Tier & Mensch e.V. |
Pressemitteilung
vom 24. Juni 2006
von Tier
und Mensch e.V. und Politischer Arbeitskreis für Tierrechte in
Europa (PAKT)
„Constanze“
und „WUV“ in Arbon: Wildvögel als Vogelgrippe-Überträger
entlastet
Die Tierärztin Karin Ulich
vom Verein „Tier und Mensch e.V.“ nahm an der Abschlusstagung
teil.
Das Länder übergreifende Projekt „Constanze“ und „WUV“ zur Fahndung nach der „Vogelgrippe“ bei Wildvögeln hat eindeutig gezeigt, dass Wildvögel bislang als Überträger des Virus H5N1 deutlich überschätzt wurden. Man fand das Virus trotz Tausender von Proben und sorgfältigster Beprobung in diesen drei Jahren weder in der Schweiz, noch in Österreich oder Baden-Württemberg.
Ab und zu tauchten in den Sentinel-Enten, die im Bodensee in mehreren Gehegen mit Kontakt zu Wildvögeln gehalten wurden harmlose Influenza-Viren auf. Im Gegensatz zum H5N1asia-Typ, der in Hühnerbeständen unter Umständen für zahlreiche Tiere tödlich sein kann, infizieren seine niedrig pathogenen Verwandten nur kurz das Geflügel, sind aber nach wenigen Tagen bereits wieder durch das Abwehrsystem eliminiert und lassen Antikörper zurück, wie sie auch bei Höckerschwänen gefunden wurden. Eine Gefahr für Nutzgeflügel in Freilandhaltung besteht dadurch nicht.

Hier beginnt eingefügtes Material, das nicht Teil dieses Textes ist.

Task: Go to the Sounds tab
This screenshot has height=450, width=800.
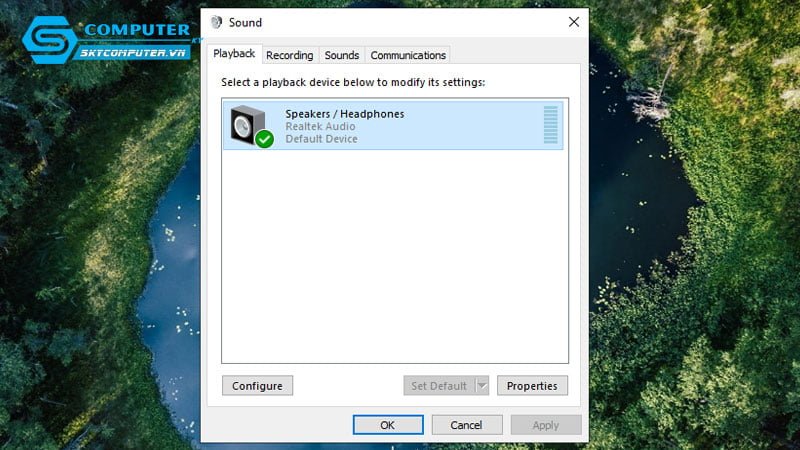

Folgerichtig forderte Gösta von Ledebur als Vertreter des Ministeriums für Ernährung und Ländlichen Raum Baden-Württemberg: „Bei der weiteren Aufklärung von Vogelgrippe-Ausbrüchen sollten auch andere mögliche Übertragungswege wie Tiertransporte, Tierhandel, Futtermittel sowie die Abwässer und Abfallprodukte von Geflügelbetrieben auf ihre Relevanz bei der Übertragung der Vogelgrippe besser untersucht werden. Aufgrund der Länder übergreifenden Relevanz sind hier der Bund und die EU für weitere Untersuchungen gefragt.“
Eine Schweizer Untersuchung ergab überdies, dass Hausgeflügel kaum Kontakt zu wildlebenden Wasservögeln hat, an Gewässern genauso wenig wie im Binnenland. Für eine generelle Stallpflicht besteht daher keine wissenschaftliche Basis. Im Licht der neuen Erkenntnisse ist es nicht zu rechtfertigen, dass sie in Deutschland noch immer aufrechterhalten wird.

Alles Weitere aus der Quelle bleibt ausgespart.